You were in my ‘neck of the woods’! I would have loved to have seen this as well. Please, please let us know when we can view this online. ~I sincerely thank you for enhancing my world with all you bring us through your website.~
Raine Saunders says
Last year I and two other moms brought Two Angry Moms to Boise, Idaho (where I live). Our turnout was only 60 people (sad!), but a film like this would likely do very well at one of our local independent film theatres. We have a good community of foodies here. How would I go about getting the film in my city?
Local Nourishment says
I can’t wait! I want to see this movie something fierce! Please let us know when it’s available on DVD. I want to get several copies for the local libraries!
Kara – I sent everyone’s names to the director.
We should also note that they are going to have the movie online within the next month or two — you’ll be able to watch it on your computer for a buck or two.
I would love to do a screening here in PA. We have a local homesteading group, and Weston Price group.
I can’t remember if I already posted on Ann Marie’s blog, but I’m very interested in doing a screening here in KC for my AP group.
Heck, I’ll do a screening here, I want everyone I know to see it!
How ridiculously happy and excited we look! We had such a good time. Kelly, thanks for coming out and spending time in LA — I had such a blast with you!
I literally cried throughout that movie.

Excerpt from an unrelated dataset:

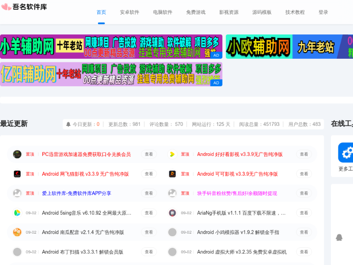Open the 爱上软件库 APP分享 post link
The image size is (353, 265).
click(76, 193)
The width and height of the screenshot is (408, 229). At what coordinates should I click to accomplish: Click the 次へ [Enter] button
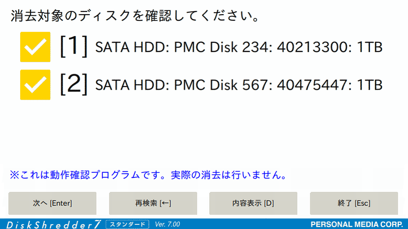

It was so powerful and moving.
Thanks, Kel for posting about Joel Salatin and Will Allen (those guys are the BOMB) as well as Lindner Bison (sweetest people who ever lived — thank goodness they are following their hearts and doing sustainable agriculture).
I can’t wait for everyone to see FRESH. Seriously, I think everyone in America NEEDS to see this movie. I spoke to the director and they want to send out free DVDs to anyone who is willing to do a local screening.